TOKYO (AP) — Asian stocks mostly surged on Friday after Wall Street’s winning streak reached a fourth day, buoyed by the latest signal that inflation may be easing.
Japan’s benchmark Nikkei 225 lost earlier gains, ending down 0.1% at 32,391.26. Australia’s S&P/ASX 200 rose 0.9% to 7,308.50. South Korea’s Kospi jumped 1.3% to 2,623.83. Hong Kong’s Hang Seng edged up 0.4% to 19,433.22, while the Shanghai Composite gained 0.1% to 3,240.96.
“Positive sentiment within Asian equity markets accelerated as investors welcomed slowing inflation,” ActivTrades’ Anderson Alves said in a commentary.
Market watchers are also eagerly awaiting regional data due next week, including consumer prices from Japan and GDP from China.
On Wall Street, the S&P 500 rose 0.8% to 4,510.04, its highest close since April 2022. The Dow Jones Industrial Average rose 0.1% to 34,395.14, and the composite Nasdaq rebounded 1.6% to 14,138.57 as Big Tech shares led the way.
The S&P 500 is on track for its seventh winning week in the past nine years after more data raised hopes that inflation would cool enough for the Federal Reserve to soon end its runaway streak of interest rate hikes. Wholesale inflation slowed more than expected in June, and prices paid by producers rose only 0.1% in the month from a year earlier. That’s down from inflation of 11.2% last summer.
High inflation was the main reason investors feared a possible recession, as the Federal Reserve raised interest rates to keep prices in check. High rates have undermined inflation by sharply slowing the entire economy and affecting investment prices. They can also cause unforeseen parts of the economy to break down.
Traders remain all but confident that the Fed will raise the fed funds rate at its next meeting in two weeks to its highest level since 2001. But this week’s inflation data has also prompted traders to place bets that this is the last rate increase of this cycle.
A report on Wednesday showed prices consumers paid in June were 3% higher than a year earlier, down from inflation of more than 9% last summer. It was a “cool summer breeze,” as Deutsche Bank economists describe it.
Easier interest rates favor all kinds of investments. But many investors see big tech and other high-growth stocks among the main beneficiaries.

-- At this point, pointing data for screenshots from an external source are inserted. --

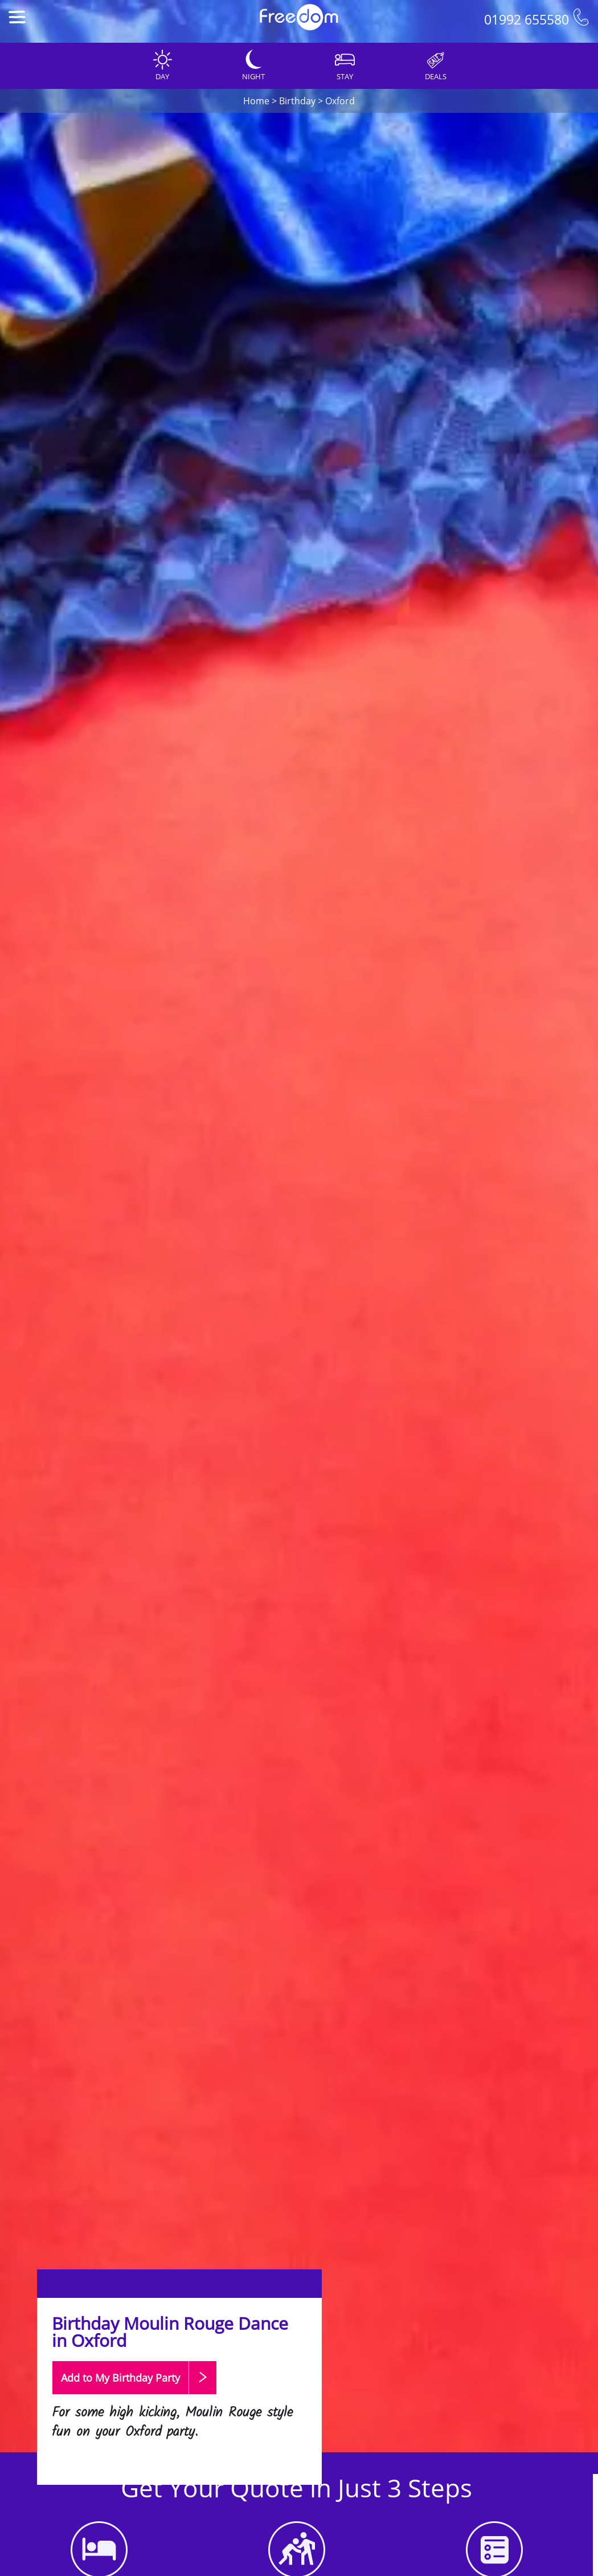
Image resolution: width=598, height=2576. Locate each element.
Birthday (297, 101)
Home (256, 101)
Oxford (340, 101)
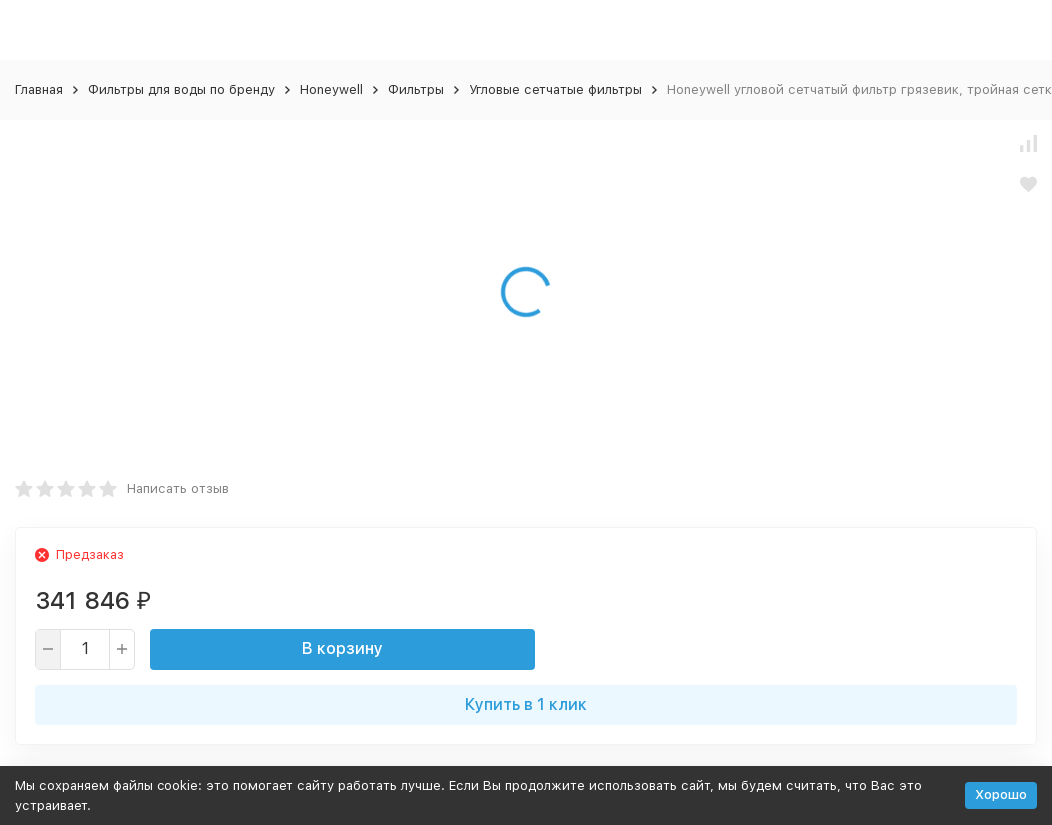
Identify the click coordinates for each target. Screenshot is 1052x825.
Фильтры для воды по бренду (181, 89)
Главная (39, 89)
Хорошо (1001, 794)
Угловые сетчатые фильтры (555, 89)
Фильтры (416, 89)
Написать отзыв (178, 488)
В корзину (342, 648)
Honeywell (331, 89)
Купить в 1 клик (526, 704)
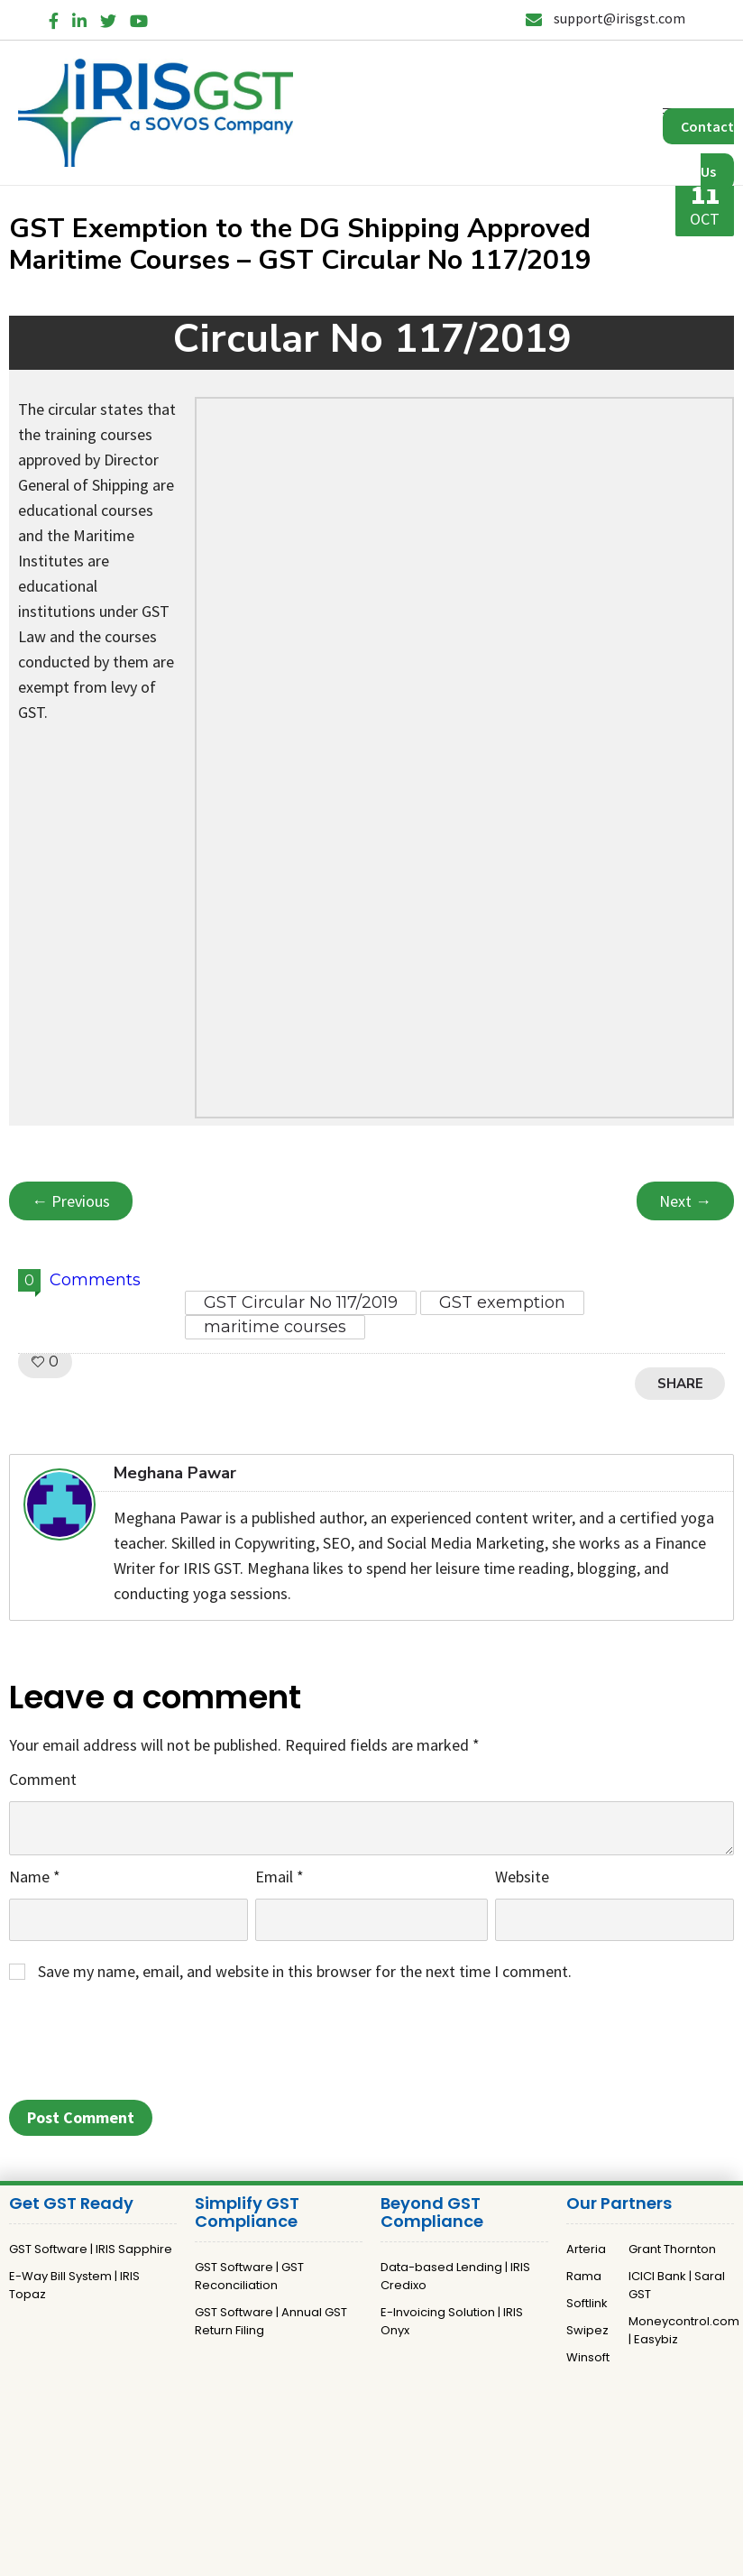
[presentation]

That had Amazon, Alphabet and Nvidia among the strongest forces pushing the S&P 500 higher. Amazon gained 2.7% after saying the first day of its annual Prime Day event on Tuesday was the biggest day of sales ever. his history.
Alphabet rose 4.7% after Google announced it was rolling out Bard, its artificial intelligence-powered chatbot, to more countries around the world and launching new features for it.
Nvidia, which has been at the center of a Wall Street frenzy over AI, rose 4.7%.
A resilient labor market has kept the economy out of a recession, although too strong employment could prompt the Federal Reserve to become more aggressive in raising interest rates. A report on Thursday showed fewer workers applied for unemployment benefits last week than expected.
As inflation shows encouraging signals, Wall Street could build too quickly into a consensus that it will continue to cool enough for the Fed to ease rates and stave off a recession, senior research analyst Chun Wang warned. and co-portfolio manager at Leuthold.
In a report, Wang said the market may be underestimating the risk that inflation will remain stuck at 3% to 4% over the next six to 12 months and that “the way forward for inflation and Fed policy is not a no-brainer at all. We have a sneaky suspicion that the current soft landing narrative will be seriously challenged before the first leaf falls from the tree.
In energy trading, benchmark U.S. crude added 16 cents to $77.05 a barrel in electronic trading on the New York Mercantile Exchange. It took $1.14 on Thursday to $76.89 a barrel.
Brent, the international standard, rose 12 cents to $81.48 a barrel.
In currency trading, the US dollar fell slightly to 137.83 Japanese yen from 138.05 yen. The euro traded at $1.1222, down from $1.1228.